The challenge is not in the flower ends, which are good no matter what you do to them: eat them raw, undercook, overcook — it hardly matters. What does matter is distinguishing between “fibrous” and “crunchy,” and they’re obviously akin.

“Fibrous” is what an asparagus spear is like when you bite into it, unpeeled and raw; the skin or peel or outer-coating, whatever you want to call it, doesn’t quite yield to your teeth. “Crunchy” is what that same spear is like when that peel is removed, especially if it’s sliced thin.

Ingredients

  • 1 ½ to 2 pounds asparagus, not too skinny (fat is fine)

FOR THE ITALIAN-STYLE DRESSING:

  • 2 tablespoons olive oil, or to taste
  • Lemon juice to taste
  • Salt and pepper to taste
  • Freshly shaved Parmesan to taste

FOR THE JAPANESE-STYLE DRESSING:

  • 1 tablespoon sesame seeds
  • 2 tablespoons soy sauce, or to taste
  • 1 teaspoon sesame oil
  • 2 teaspoons rice vinegar, or to taste
  • Nutritional Information
    • Nutritional analysis per serving (2 servings)

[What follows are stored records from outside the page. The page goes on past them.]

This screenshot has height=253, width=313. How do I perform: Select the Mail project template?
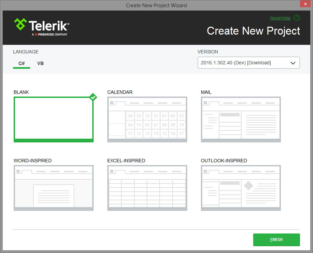point(241,119)
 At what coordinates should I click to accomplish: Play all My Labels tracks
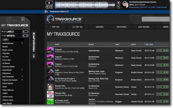coord(25,32)
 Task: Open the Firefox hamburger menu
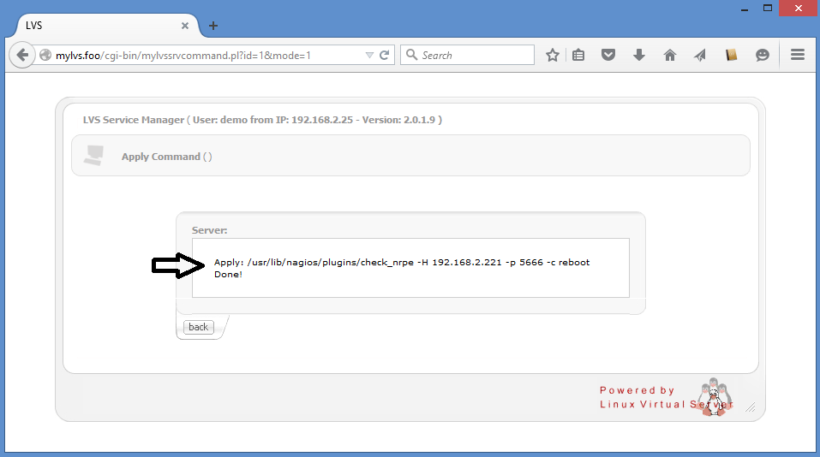[x=797, y=55]
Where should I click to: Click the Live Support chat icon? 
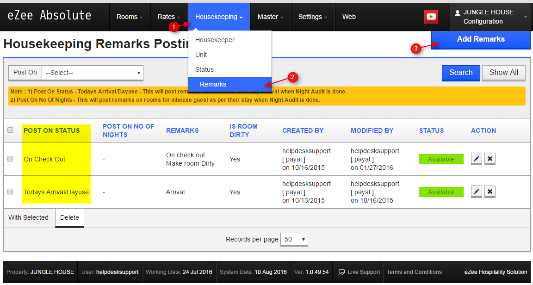[341, 272]
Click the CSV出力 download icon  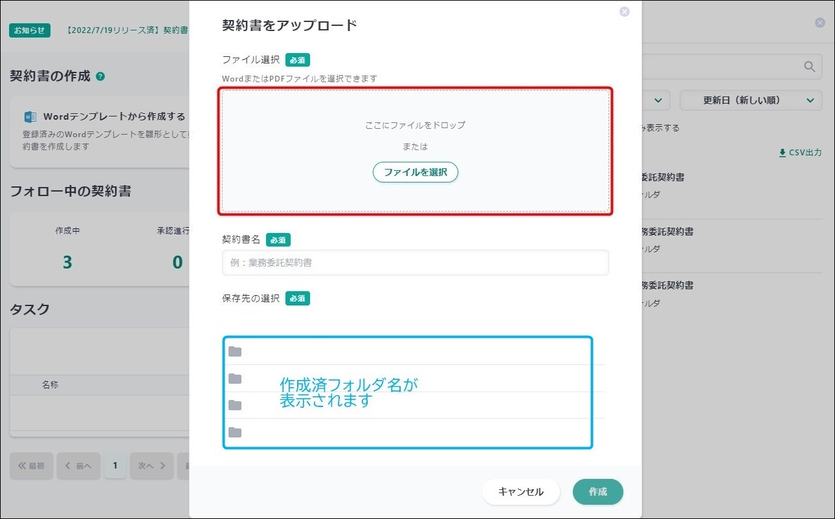coord(782,153)
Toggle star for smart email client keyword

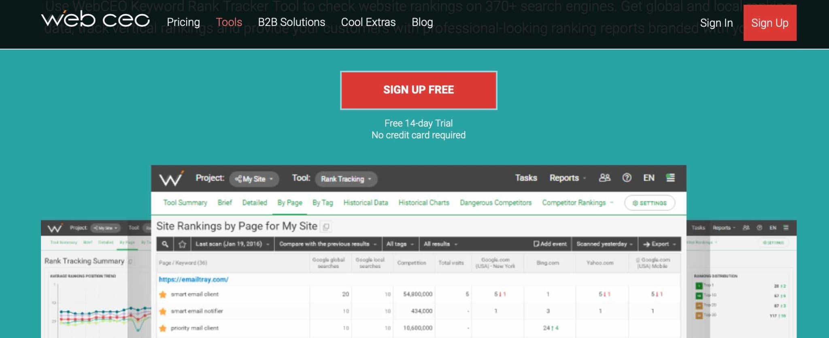point(163,294)
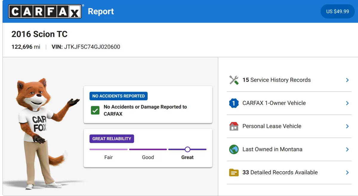The image size is (358, 196).
Task: Click the VIN number JTKJF5C74GJ020600
Action: click(x=92, y=47)
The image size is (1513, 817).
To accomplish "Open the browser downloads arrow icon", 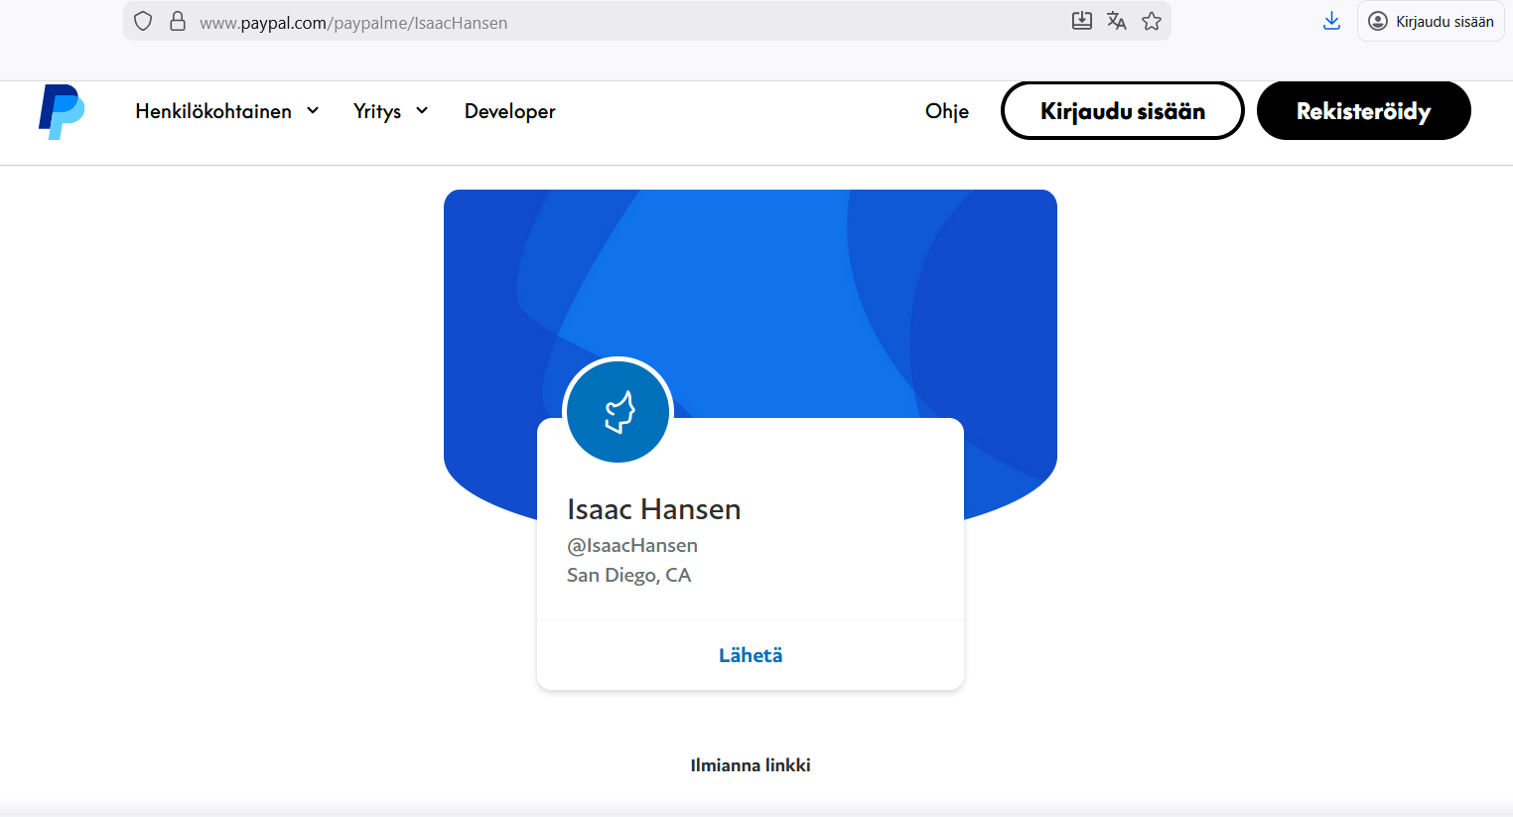I will pos(1331,21).
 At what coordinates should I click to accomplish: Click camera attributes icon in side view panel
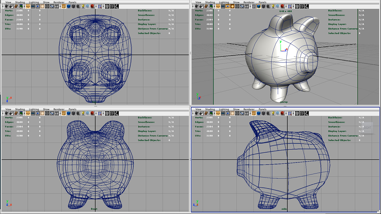tap(202, 113)
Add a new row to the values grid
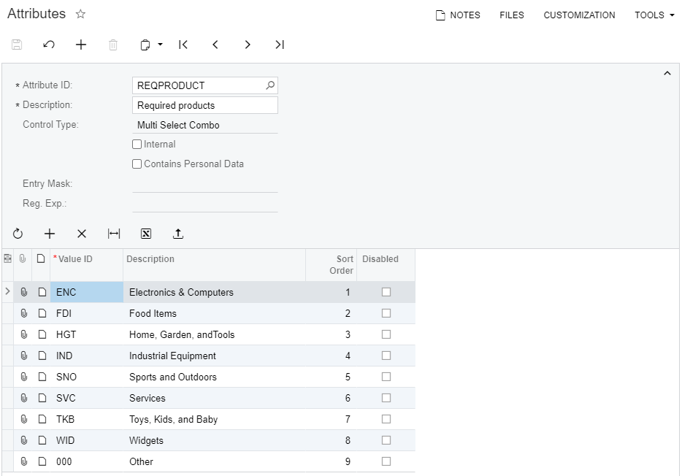 pyautogui.click(x=50, y=234)
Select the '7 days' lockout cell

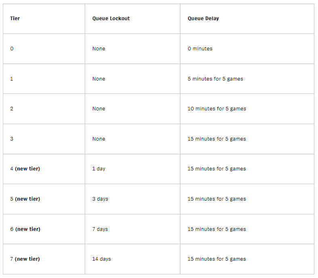[x=132, y=229]
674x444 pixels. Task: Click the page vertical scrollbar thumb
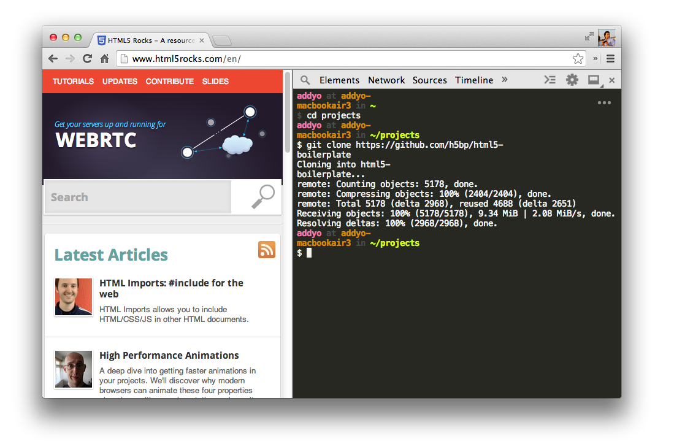point(287,113)
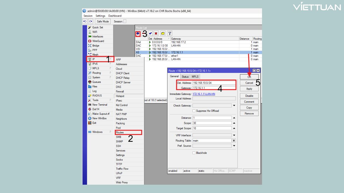The image size is (344, 193).
Task: Open the Routing Table dropdown
Action: (234, 140)
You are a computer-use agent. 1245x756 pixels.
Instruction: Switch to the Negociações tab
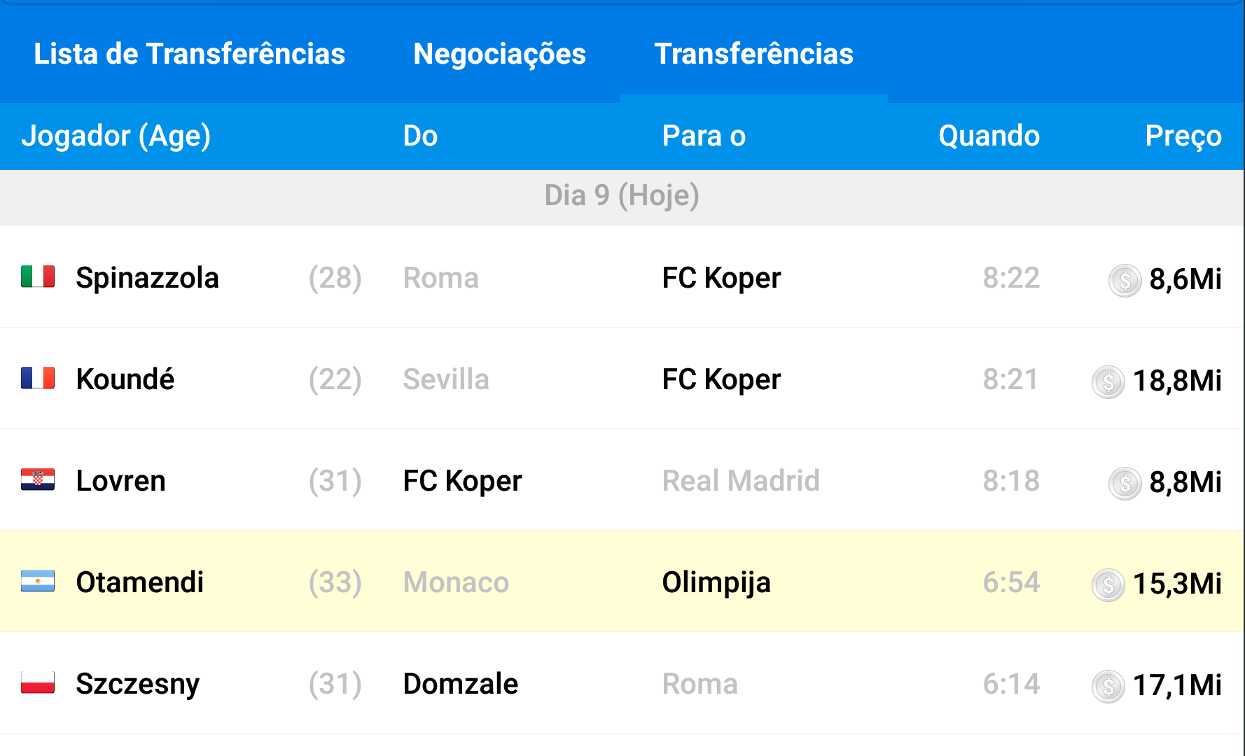click(499, 54)

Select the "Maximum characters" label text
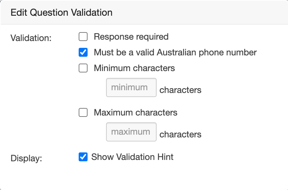click(135, 112)
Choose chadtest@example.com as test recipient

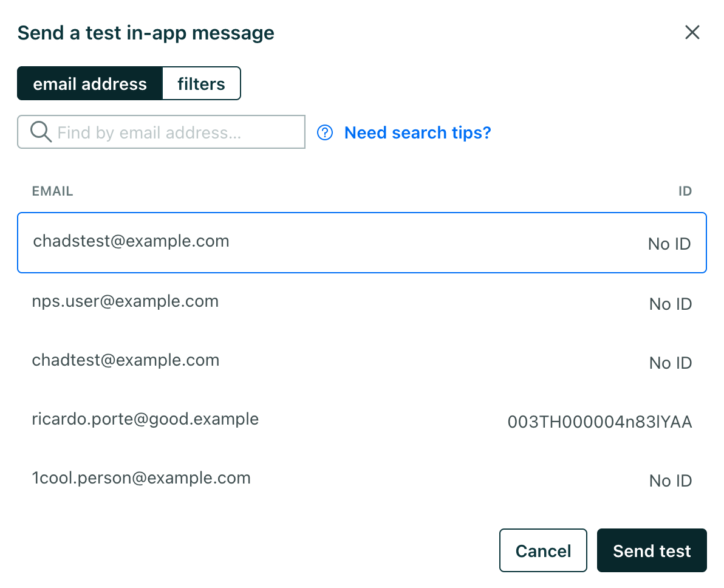[x=126, y=360]
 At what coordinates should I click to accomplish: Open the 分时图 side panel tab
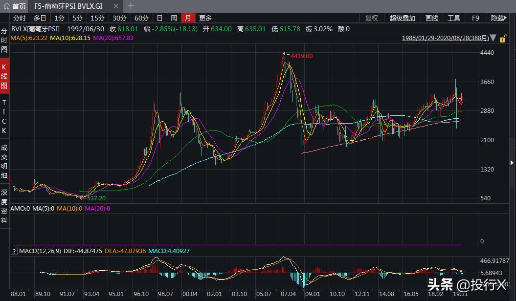[4, 40]
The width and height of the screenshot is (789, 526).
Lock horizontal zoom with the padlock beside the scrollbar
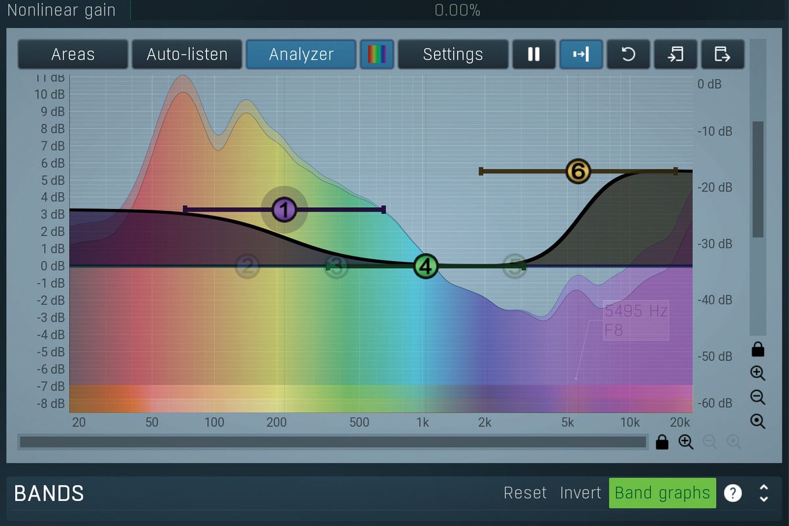click(662, 442)
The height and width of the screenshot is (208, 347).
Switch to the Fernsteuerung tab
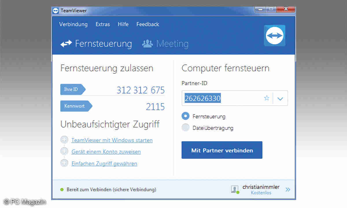coord(96,44)
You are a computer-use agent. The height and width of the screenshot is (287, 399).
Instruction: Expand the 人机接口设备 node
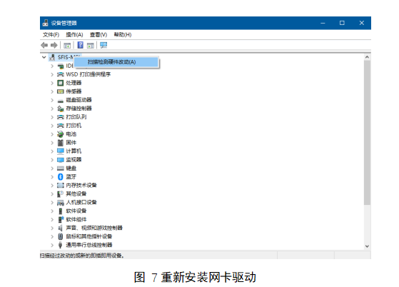tap(52, 203)
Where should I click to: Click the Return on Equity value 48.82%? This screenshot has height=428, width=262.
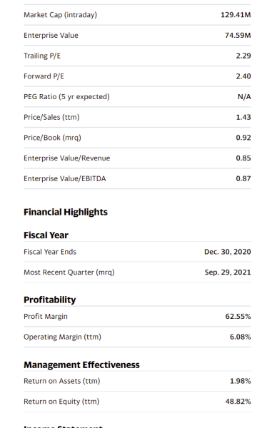pyautogui.click(x=238, y=401)
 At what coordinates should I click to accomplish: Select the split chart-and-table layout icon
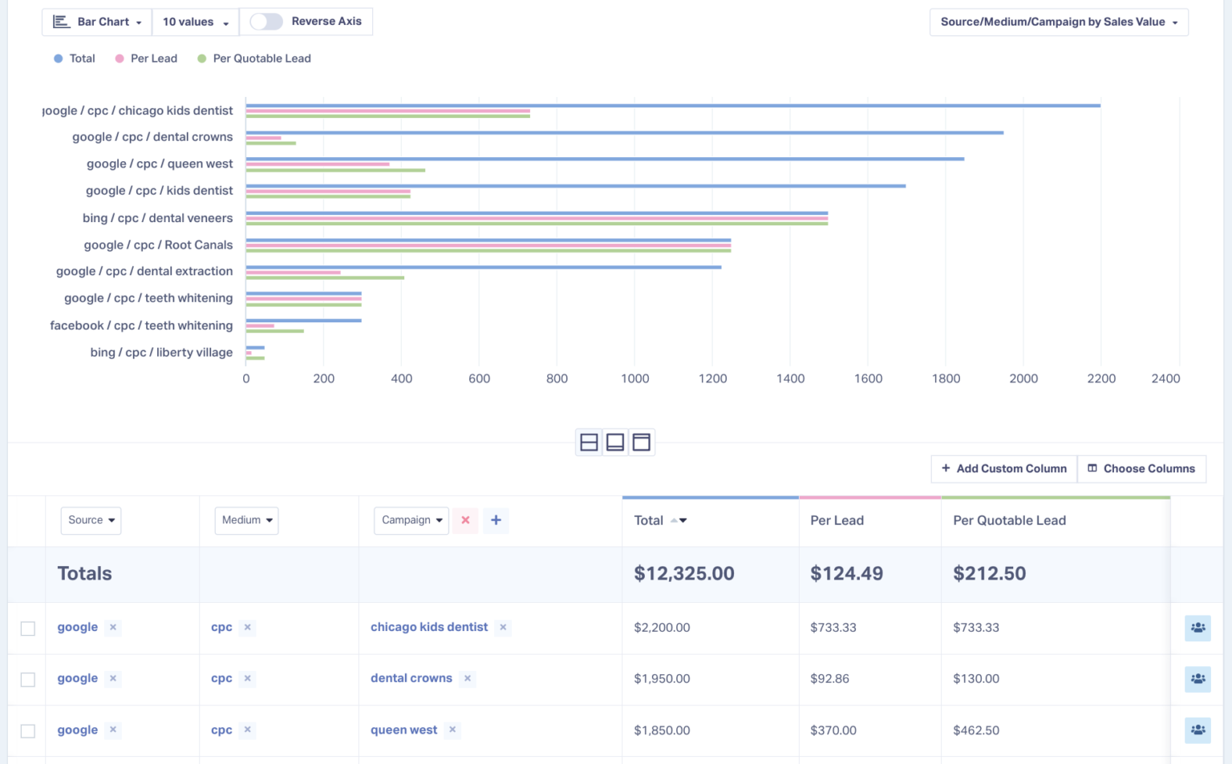tap(589, 442)
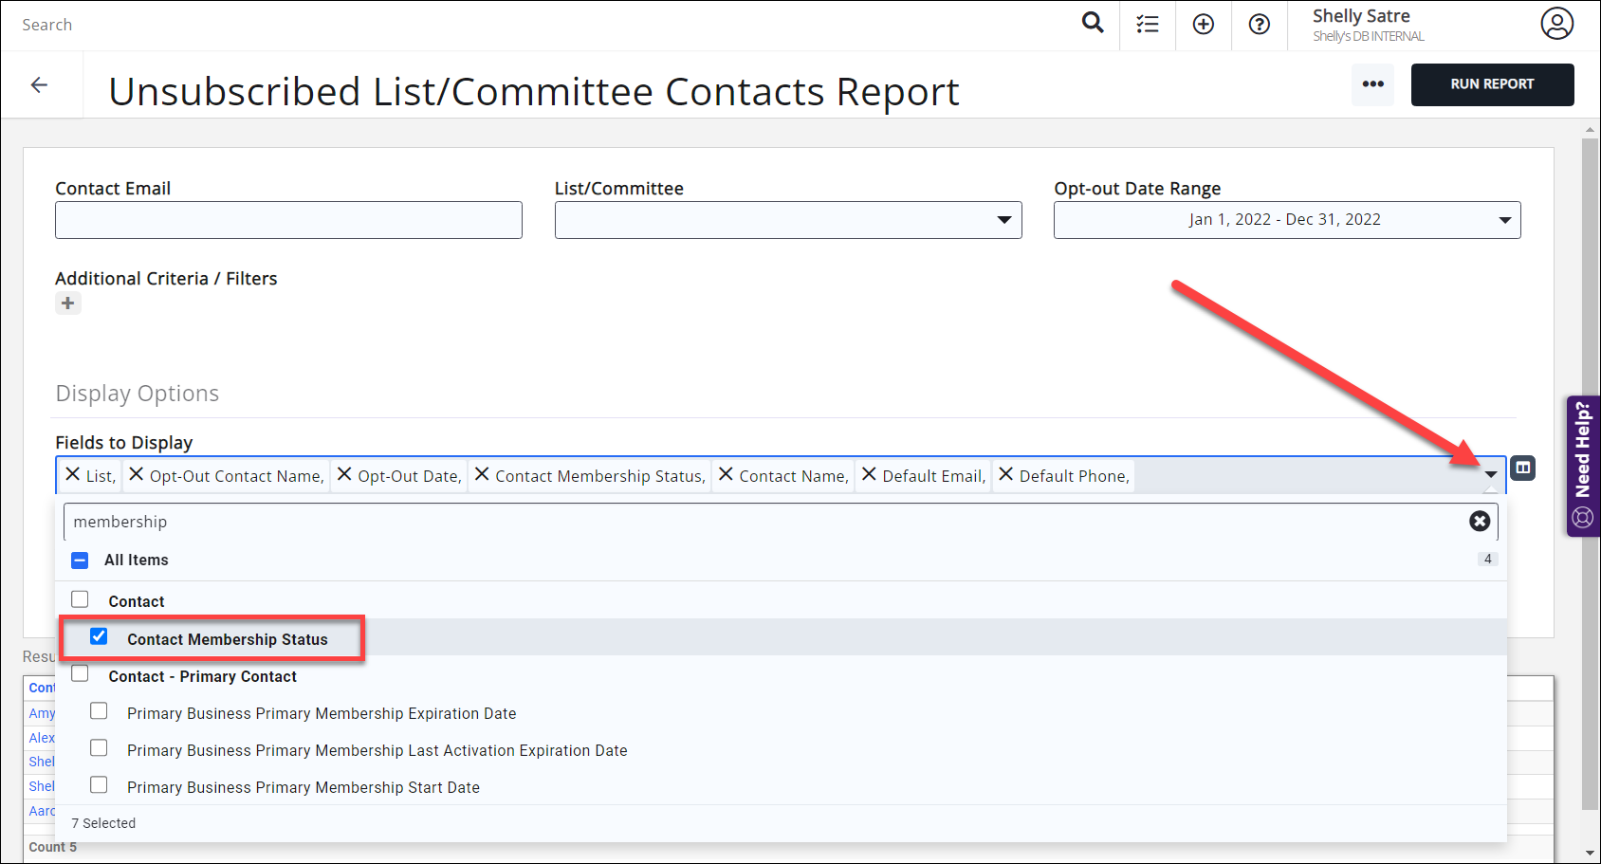This screenshot has height=864, width=1601.
Task: Check Primary Business Primary Membership Start Date
Action: click(x=99, y=785)
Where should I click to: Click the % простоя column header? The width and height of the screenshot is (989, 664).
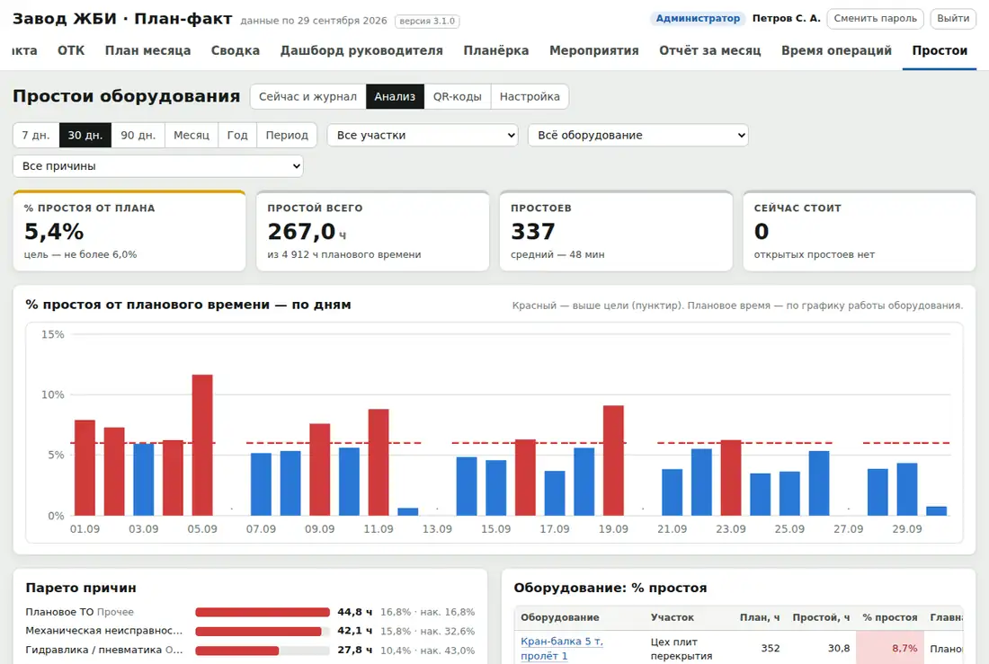890,617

      262 calories; 18 grams fat; 2 grams saturated fat; 11 grams monounsaturated fat; 3 grams polyunsaturated fat; 19 grams carbohydrates; 9 grams dietary fiber; 8 grams sugars; 11 grams protein; 888 milligrams sodium

    • Note: Nutrient information is not available for all ingredients. Amount is based on available data.

2 to 4 servings

Preparation

  1. Break or cut off the woody bottoms from the asparagus spears; discard. Break or cut off the flower ends and set aside.
  2. Use a vegetable peeler to remove the dark green outer skin of each spear; you should get three or four ribbons from each one.
  3. Cut the spears on a mandoline or with a knife; each slice should be about 1/8-inch thick.
  4. Assemble ribbons and sliced spears as you like and top with either dressing. For an Italian-style salad, drizzle oil over asparagus, then sprinkle it with lemon juice. Season with salt and pepper, then top with Parmesan. For a Japanese-style salad, toast the sesame seeds in a small dry skillet, shaking occasionally until they color and begin to pop; remove from heat before they burn. Combine the seeds with remaining ingredients and salt and pepper; taste and adjust as necessary. Spoon over the asparagus.